Ultrastructure of noise-induced cochlear synaptopathy

Abstract

Abstract Overexposure to noise can eliminate synaptic connections between inner hair cells (IHCs) and auditory nerve fibers (ANFs), even if hair-cell function recovers. This noise-induced synaptopathy has been extensively studied in confocal microscopy of cochleas immunostained for pre- and post-synaptic markers, however, understanding the nature and sequence of damage requires ultrastructural analysis. Here, we used focused ion beam scanning electron microscopy to serially mill, image, segment and reconstruct the unmyelinated terminals of ANFs in mice, 1 day and 1 week after synaptopathic exposure.
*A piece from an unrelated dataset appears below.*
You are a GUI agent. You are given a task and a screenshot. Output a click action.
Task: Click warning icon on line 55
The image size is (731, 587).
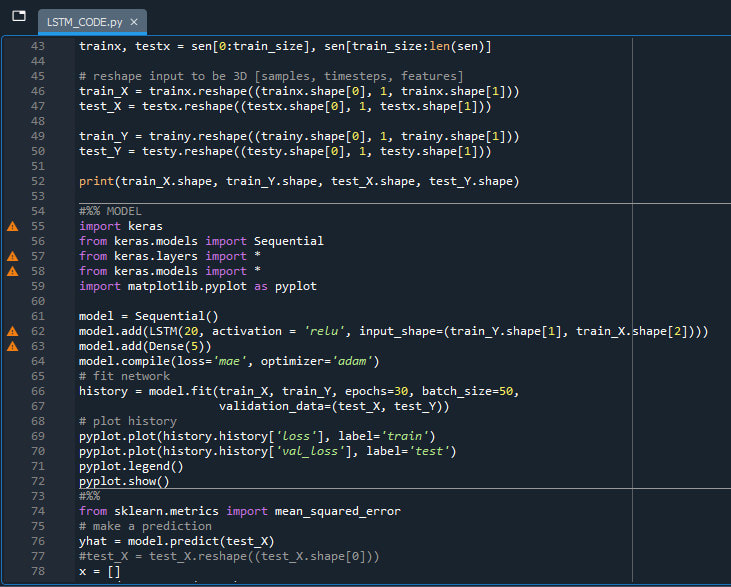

At both survivals, ANF terminals were normal in number, but synaptic counts were reduced by half. Most non-synapsing fibers remained in close proximity to IHCs and contained healthy-looking organelles. ANFs showed a transient increase in mitochondrial content and efferent innervation at 1 day. Fibers maintaining synaptic connections showed hypertrophy of pre-synaptic ribbons at both 1 day and 1 week. Non-synaptic fibers were lower in mitochondrial content and typically on the modiolar side of the IHC, consistent with selective damage to ANFs with high-thresholds and low spontaneous rates. Even 1 week post-exposure, most unmyelinated ANF terminals remained intact despite loss of synaptic specializations. Thus, the first step in the degenerative process is not explosion and retraction of the neuron.